Verano / 3
Era la hora de la siesta, y de súbito, en medio del calor, sucedió una explosión universal a la que sólo sobrevivimos el hormiguero del jardín y yo. Pasados los primeros instantes de terror, y una vez resignado a la catástrofe, consumía el tiempo sentado en una piedra, observando las costumbres de las hormigas con la pena de no haber leído más atentamente a los mimecólogos de la época, cuando aún había hombres y libros sobre la superficie de la tierra. De vez en cuando, alargaba la mano, tomaba un puñado de insectos y me los metía en la boca para aliviar las acometidas del hambre. La red formada por los pequeños seres se recomponía con una rapidez prodigiosa, en un proceso de cicatrización acelerado.Recibía todo lo que necesitaba, pues, instrucción y alimento, de las hormigas, que me enseñaron, entre otras cosas, la importancia de la rutina en la lucha contra el pánico. Con el tiempo, para variar mi dieta, aprendí a introducir en el hormiguero un palo largo y flexible, que salía lleno de larvas, que resultaron un manjar exquisito, muy rico en propiedades energéticas. Un día el hormiguero habló y dijo que ya era hora de devolverle lo que había tomado de él. Entonces sentí en la espalda un cosquilleo sobre el que me dejé caer como sobre una cama, y así, tumbado, con las manos sobre el pecho, a la manera de un cadáver, fui arrastrado hasta el agujero.

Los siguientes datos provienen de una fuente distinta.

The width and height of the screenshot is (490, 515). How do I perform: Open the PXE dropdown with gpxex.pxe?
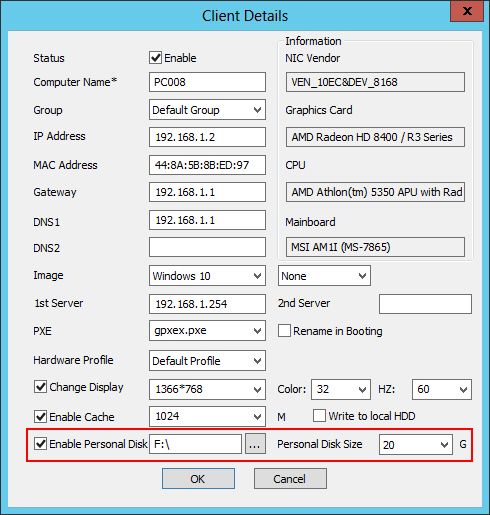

En ese momento pasó un avión por encima de la siesta, me desperté de golpe y vi a un grupo de hormigas arrastrando a un saltamontes moribundo. Comprendí enseguida quién era el saltamontes, y al deslizarme por el cráter del hormiguero tuve una vision de la conciencia, que resultó ser un lugar oscuro, húmedo, lleno de galerías y de túneles. Esa noche fui devorado minuciosamente. Lo que sobró soy yo: esta cáscara llena de escrúpulos.